Conseil Municipal du 27 juin 2016

Délibération n°105 : Administration Générale – Charte de la Démocratie Locale – Bilan annuel 2015 – 2016

 

 

Intervention de Bertrand Plouvier

Conseiller Municipal de Rennes, président du groupe Alternance 2020

 

 

Madame la Maire,

Mes chers collègues,

Notre conseil municipal était invité le mois dernier à approuver les termes d’une nouvelle charte rennaise de la vie nocturne. Une nouvelle version, comme on installe sur son ordinateur, une nouvelle version de tel ou tel autre logiciel. Une mise à jour bien nécessaire pour les experts mais dont le grand public n’observera peu de réel changement dans son quotidien ou plutôt sa nuit.

L’édito, qui accompagne cette nouvelle charte rennaise de la vie nocturne, justifie cette nouvelle version pour tenir compte davantage de la réalité du terrain car :

  • d’une part, selon vos propos, le sens de la nuit a changé, considérant qu’il y a eu un avant et qu’il y aura un après la charte rennaise de la vie nocturne du 2 mai 2016;
  • et d’autre part, le fil conducteur ou le fil rouge de cette charte consiste en un apprentissage à partager la nuit entre 3 grandes familles d’usagers : ceux qui dorment, ceux qui travaillent et enfin ceux qui font la fête.
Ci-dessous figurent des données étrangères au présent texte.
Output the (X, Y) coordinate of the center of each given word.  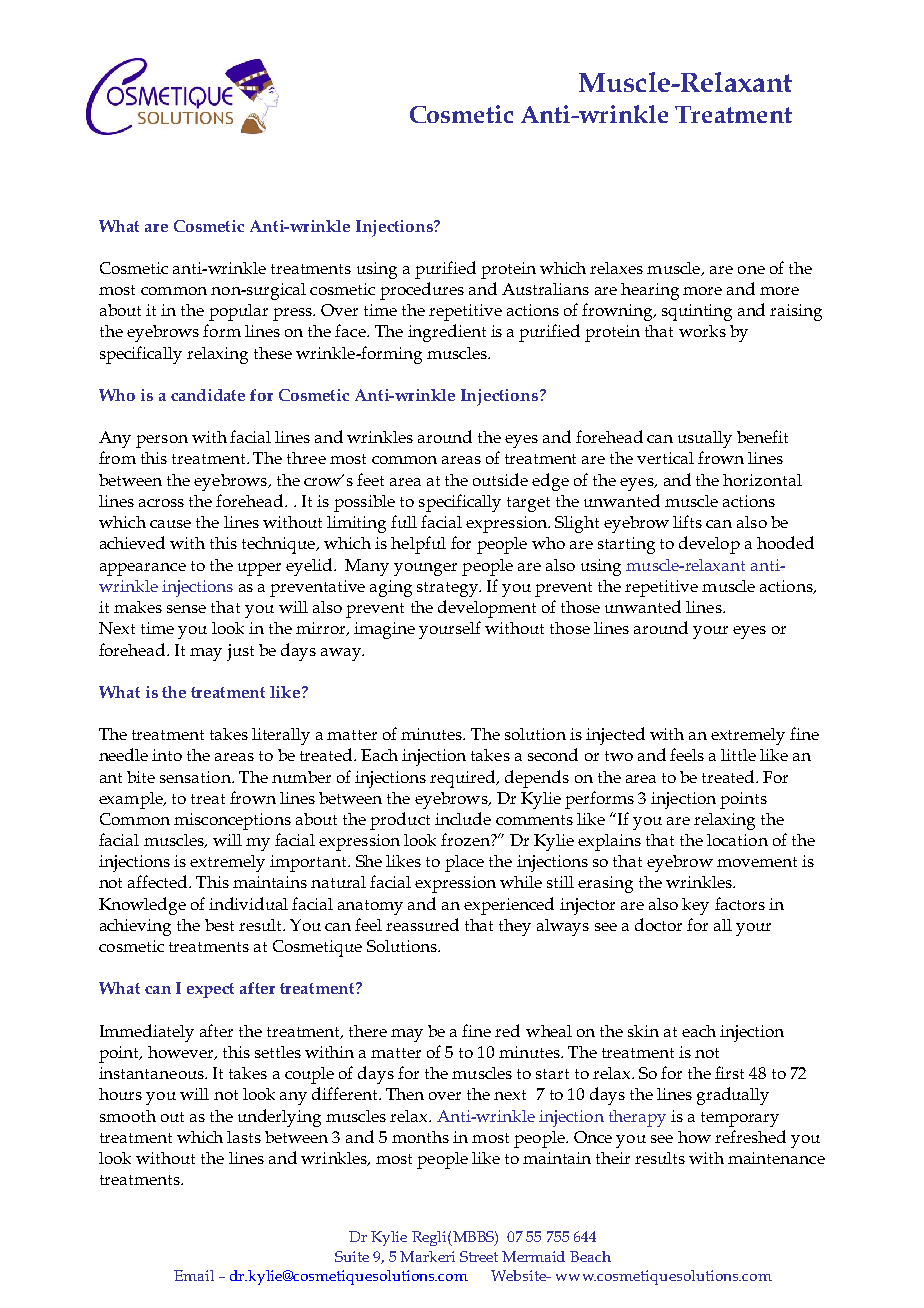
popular (238, 312)
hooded (785, 542)
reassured (422, 924)
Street (479, 1256)
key (695, 906)
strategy (448, 589)
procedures (422, 291)
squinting (697, 312)
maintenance (776, 1158)
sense (186, 609)
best (219, 925)
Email (194, 1275)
Effectivement, la nuit pose la pertinente question de la cohérence entre la ville qui se veut attractive, source d’échanges sociaux, commerciaux ou culturels et la nécessaire tranquillité des riverains du centre-ancien. Cette question doit belle et bien être posée, mais elle n’appelle de réponse simple et évidente. Et il serait prétentieux de prétendre en apporter d’un coup de baguette magique. Cependant, le fait de réunir riverains, associations, institutions, professionnels et commerçants qui se sont impliqués dans des groupes de travail pour concourir à la rédaction de cette nouvelle charte est, en quelques sortes, une reconnaissance de votre part aux légitimes et nombreuses plaintes des riverains du centre-ville victimes directes et indirectes de certains débordements nocturnes.

Je ne résiste pas de vous lire la litanie des incuries rédigée par Gauthier Aubert, résidant du centre-ville, [publiée dans le Place Publique n°37 de 2015]. Un billet d’humeur qu’il a rédigé en apprenant que notre conseil municipal approuverait en 2016 une nouvelle charte de la vie nocturne.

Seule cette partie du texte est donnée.